Шальной порыв ветра змеёй скользнул через поле, пригнул к земле ломкие стебли. Потом ещё и ещё – справа, слева, совсем близко. Разнёсся в душном воздухе тонкий посвист. Откуда – не понять. Яр сжал кулаки, призывая дремлющее в крови пламя. Подвластная порыву ветра осока хлестнула его острыми листьями, высекла из-под кожи россыпь алых капель. Неживой, кто бы он ни был, дразнил сам себя, забавлялся с обречённой добычей.
Как бы его изловить?
– Покажись! – крикнул Яр в гудящую от ветра пустоту. На послушание не рассчитывал – хотел посмотреть, что станет делать нежить.
А нежить несказанно обрадовалась.
Ветер едва не сшиб Яра с ног. Вьюны вцепились в лодыжки, предательски раздалась под ногами земля, разом ставшая рыхлой. Наставница назвала бы его идиотом и была бы права: вот так запросто дать неведомой нежити право на свою жизнь! Прыжком сквозь чары Яр вырвался из западни и, пока неживой не опомнился, опрометью бросился через поле, лихорадочно соображая на бегу. Кто же тут такой засел? Серьёзная тварь, раз забавляется с землёй и с ветром!.. Впереди зелёными стрелами рванулись к небу крепкие стебли, во мгновение ока вымахали выше человеческого роста, встали сплошной стеной. Яр швырнул в них пригоршню волшебного пламени. Из ниоткуда – и отовсюду сразу – послышался ехидный смех.
– Умаялся, что ли? А, волхв? – вкрадчиво спросила пустота. – Дай-кось, подсоблю тебе…

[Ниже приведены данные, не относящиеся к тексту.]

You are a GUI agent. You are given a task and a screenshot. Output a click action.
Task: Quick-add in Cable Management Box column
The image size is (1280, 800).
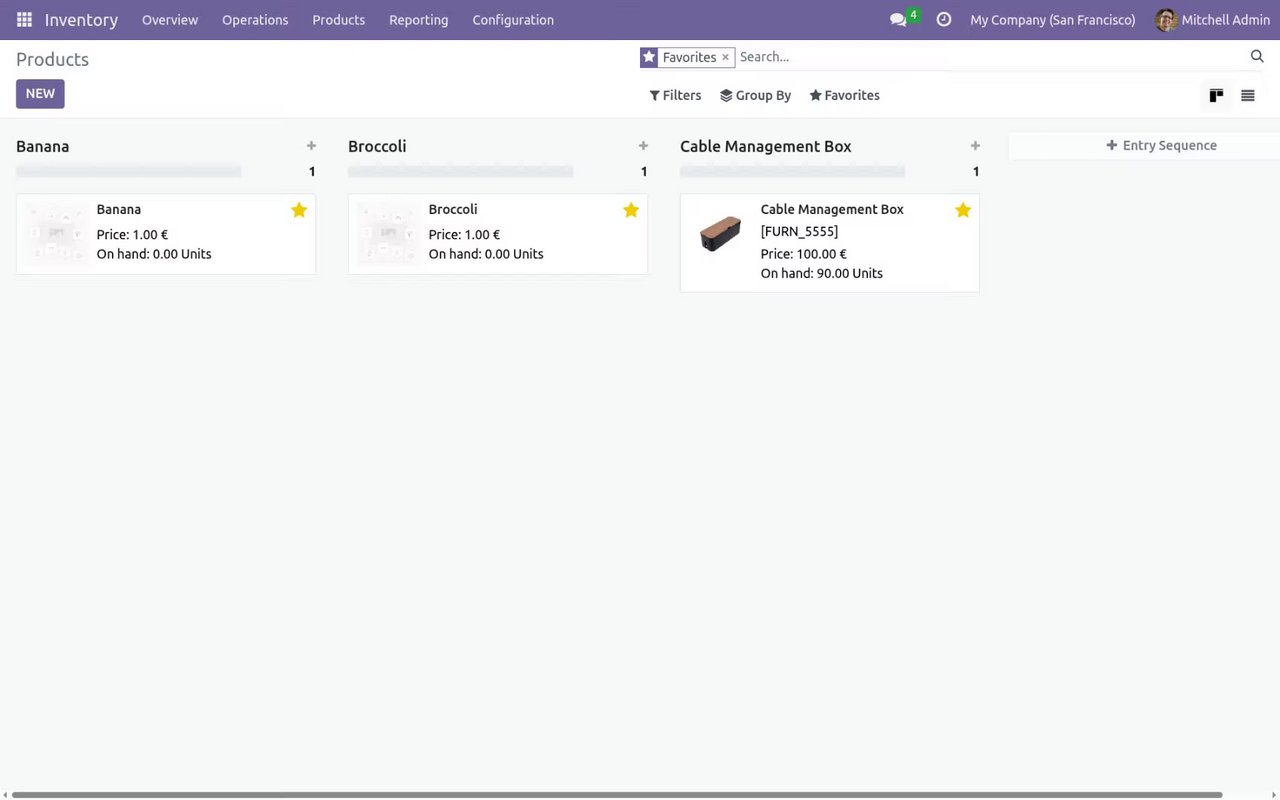(975, 146)
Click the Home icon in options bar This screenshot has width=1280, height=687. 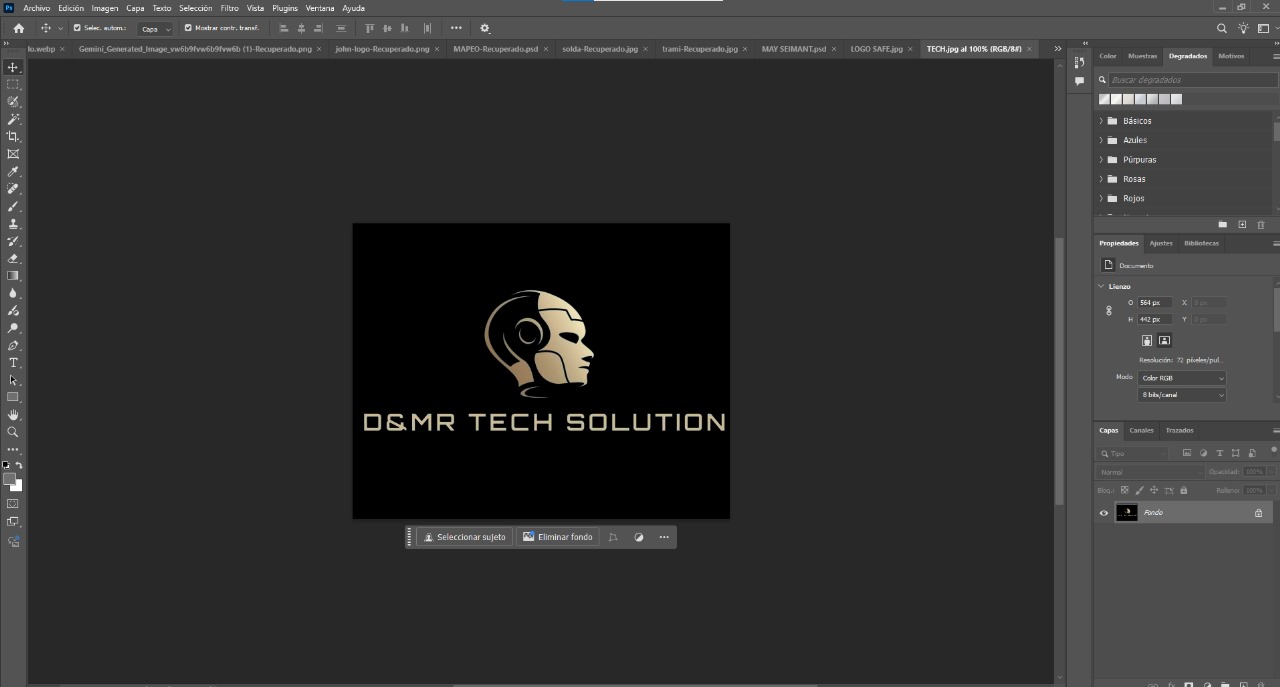[x=18, y=28]
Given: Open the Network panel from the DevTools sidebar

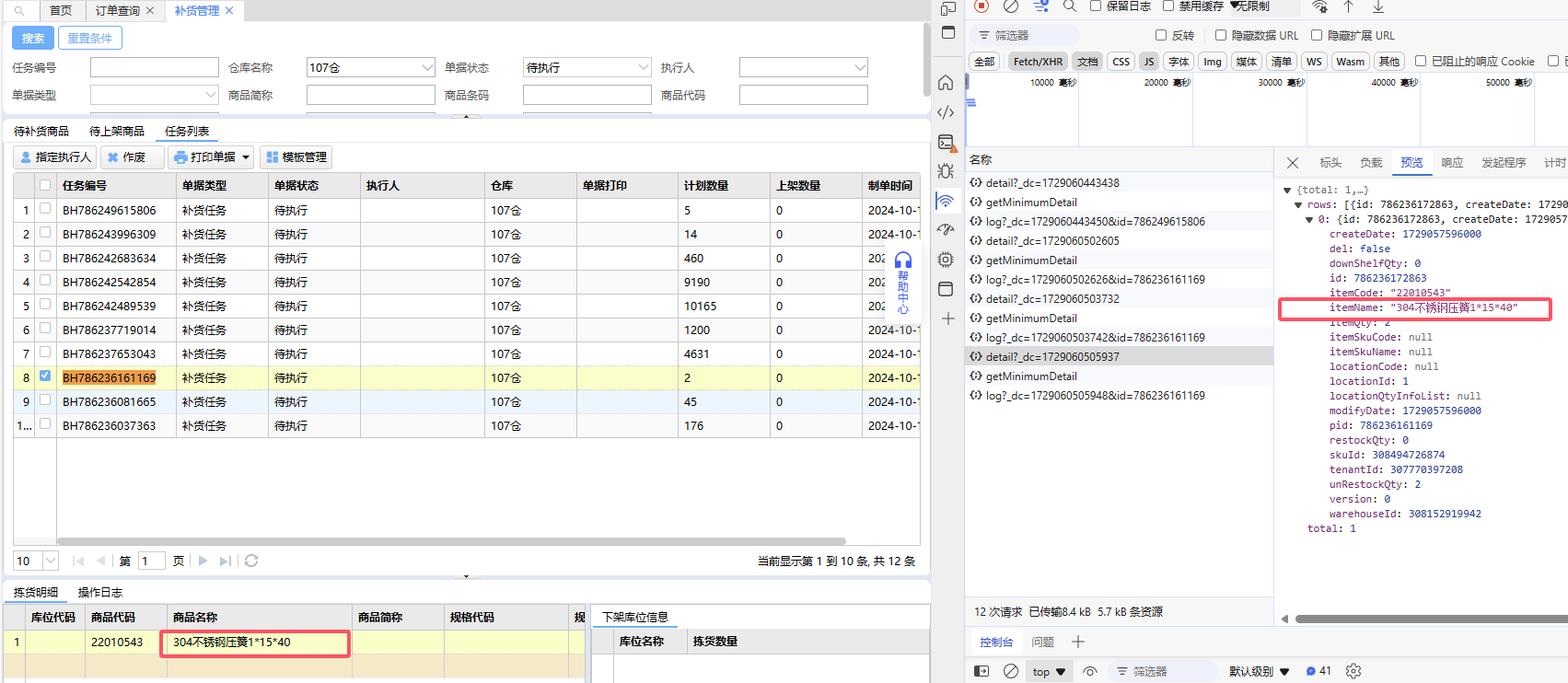Looking at the screenshot, I should tap(946, 201).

Яр прыгнул сквозь чары, не дожидаясь, пока умолкнет шёпот. Там, где он только что стоял, свился из раскалённого марева маленький смерч. Свирепый вихрь вырывал траву из земли, жадно глотал полыхающий рядом огонь; несколько мгновений – и пламя угасло, оставив после себя лишь мелкий серый пепел. Ну, кто же это такой бесстрашный? Не полудница, не тень, не плакальщик… Лихо или полевой, никак не меньше. Неудивительно, что храмовые недоучки-соколы сюда не суются. Как же его поймать? Если лихо, то под открытым небом, пожалуй, никак. Если полевой…

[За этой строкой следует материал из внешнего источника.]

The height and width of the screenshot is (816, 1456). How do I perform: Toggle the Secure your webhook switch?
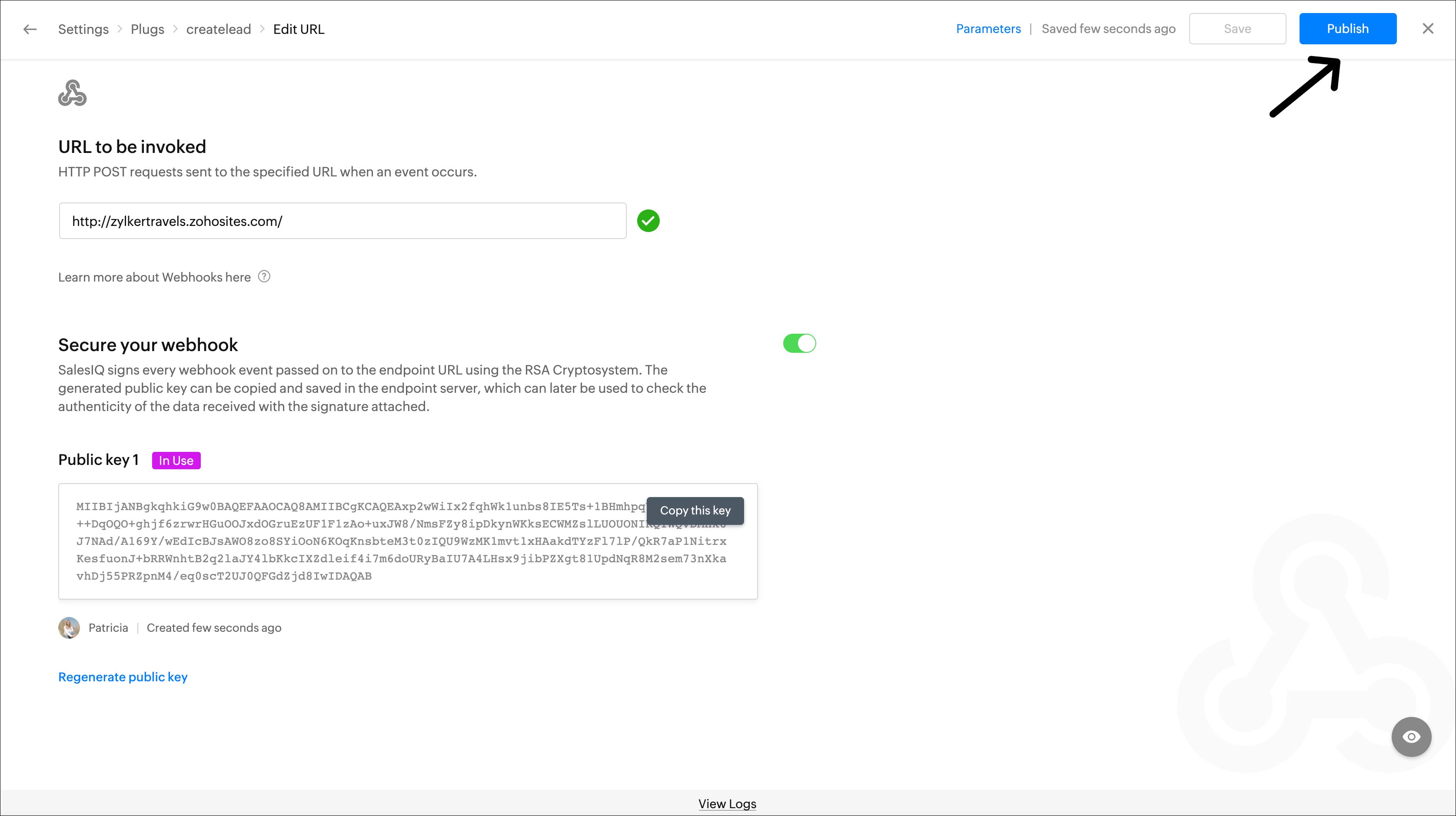[800, 343]
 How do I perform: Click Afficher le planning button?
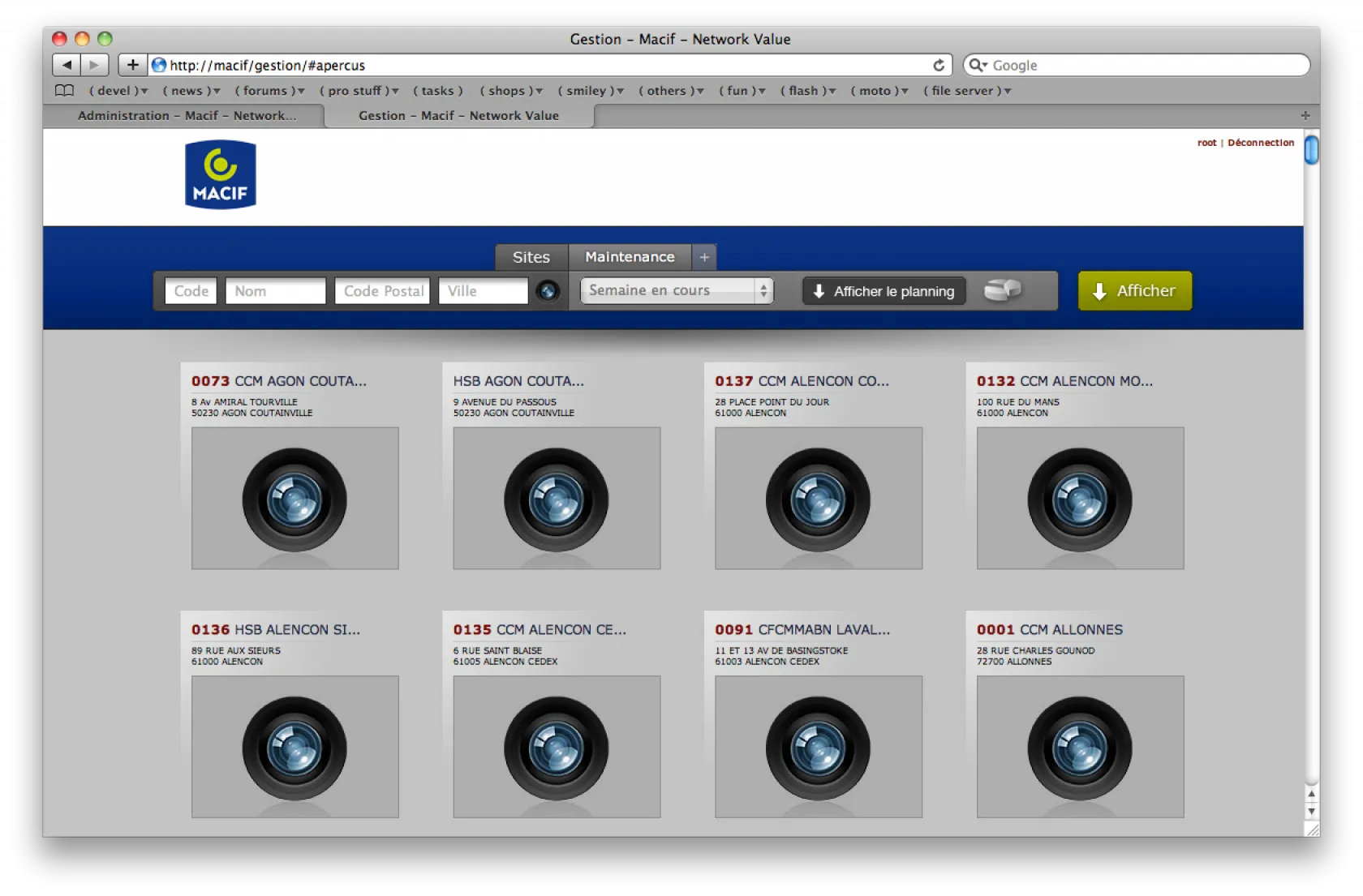(x=884, y=291)

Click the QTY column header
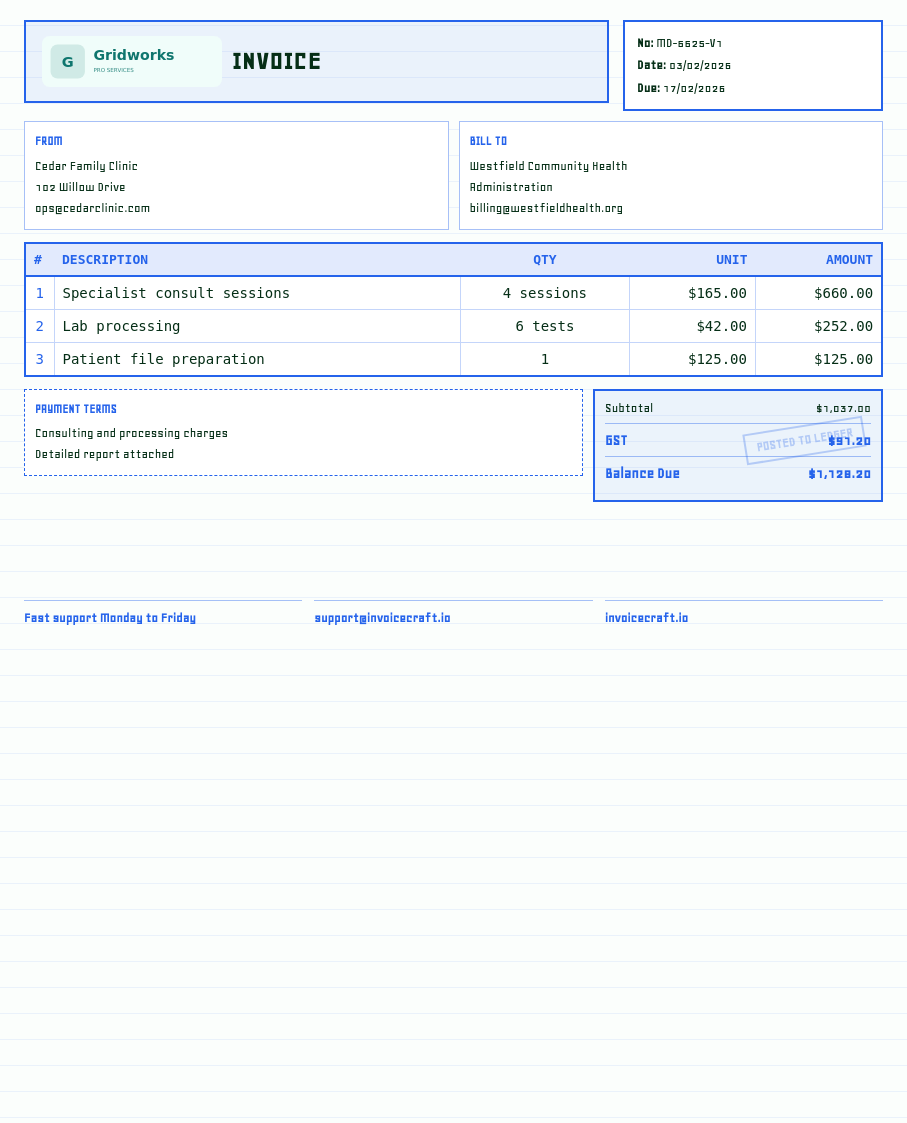point(544,260)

Земля вздыбилась под ногами. Яр потерял равновесие, рухнул на колени и тут же вскочил, обрывая с рук клейкие побеги. Всё-таки полевой, раз так хочет затащить под землю. Тут ничего от пашни не осталось; что же его держит? Последний пшеничный колосок? Оброненный полвека назад серп? Это можно искать до старости… Раскалённый порыв ветра отвесил Яру пощёчину, наказывая соображать побыстрее. Можно подпалить волшебным огнём всё поле, но тогда окрестный люд сбежится посмотреть на пожар – и незадачливого волхва сожгут в том же пламени. К тому же местный хозяин нужен ему… неживым. Иначе всё насмарку.